Records for locating displayed items
========================================================================
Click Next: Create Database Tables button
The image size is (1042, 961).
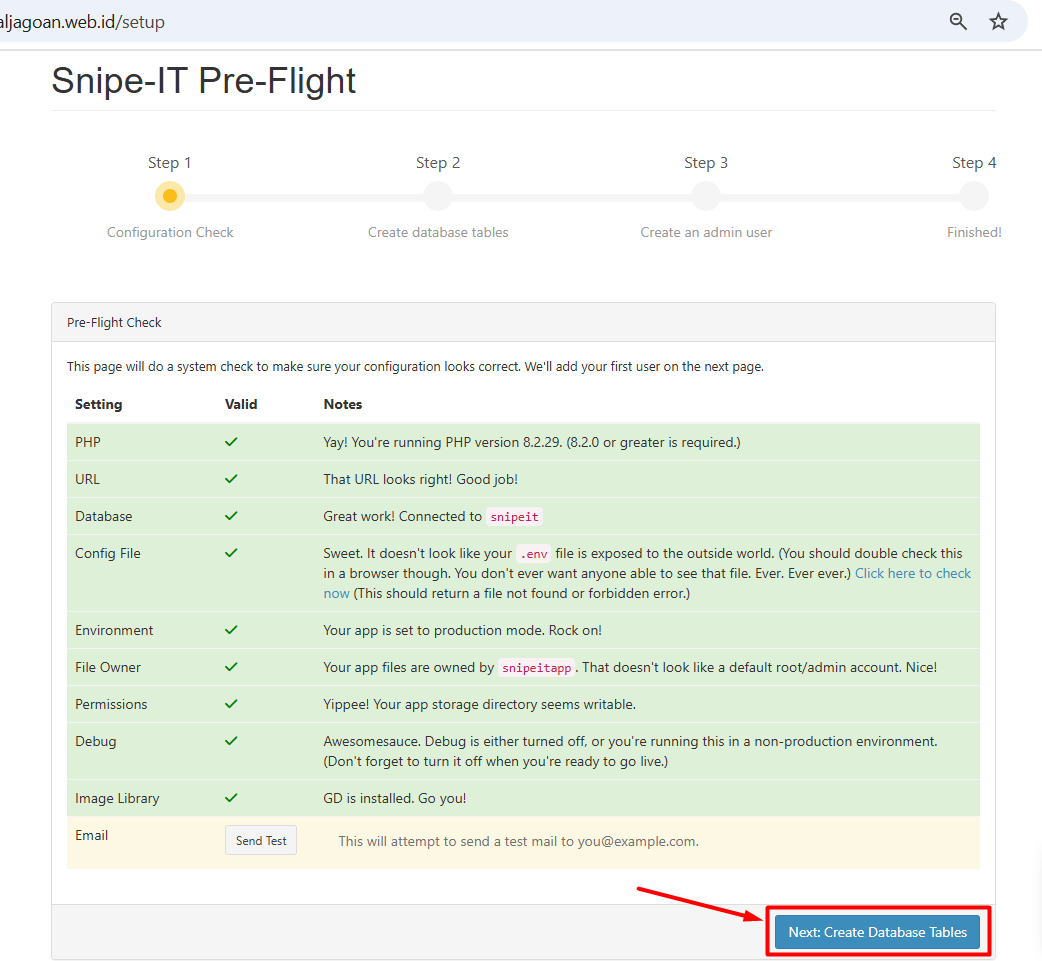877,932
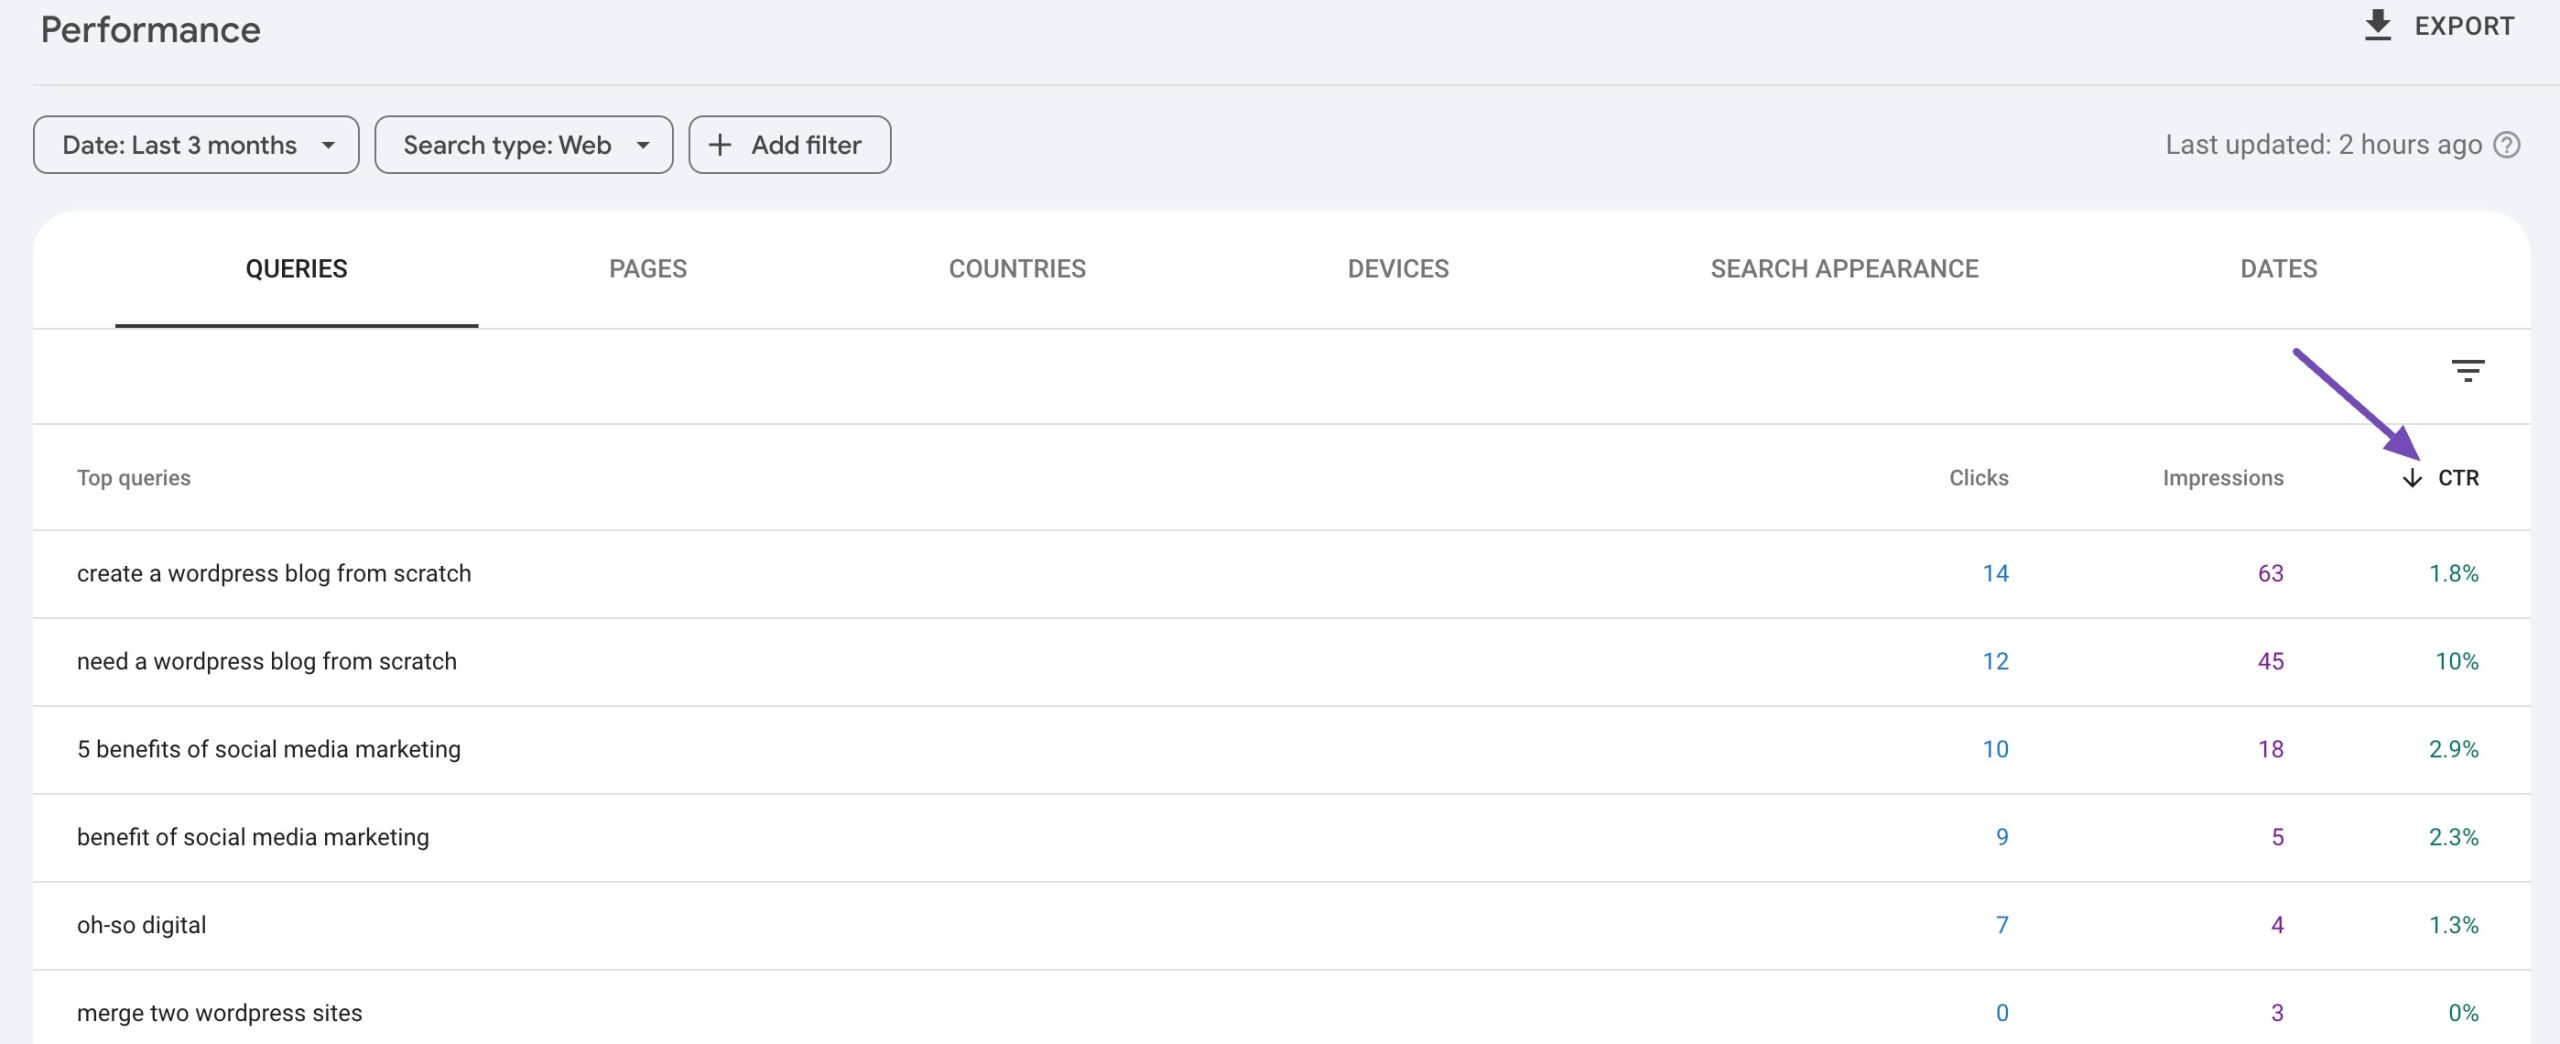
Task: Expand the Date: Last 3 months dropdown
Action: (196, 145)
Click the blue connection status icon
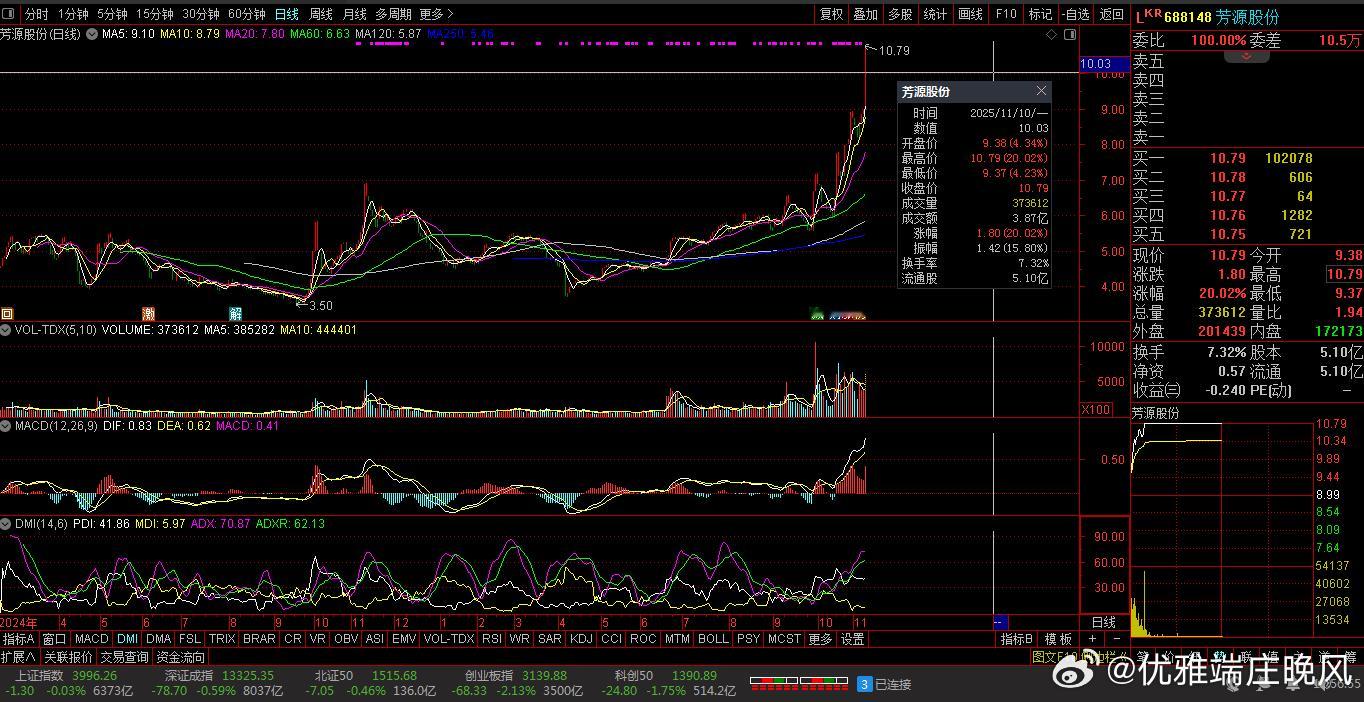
========================================================================
* _Problem details_
Revise the material above by changing each "Click" to "Select" and leaving every other part unchanged. Omit the pictures from your version.

* _Response for this exercise_
Select Next: Create Database Tables button
The image size is (1042, 961).
877,932
Task: Expand the Date: Last 3 months dropdown
Action: (196, 145)
Select the blue connection status icon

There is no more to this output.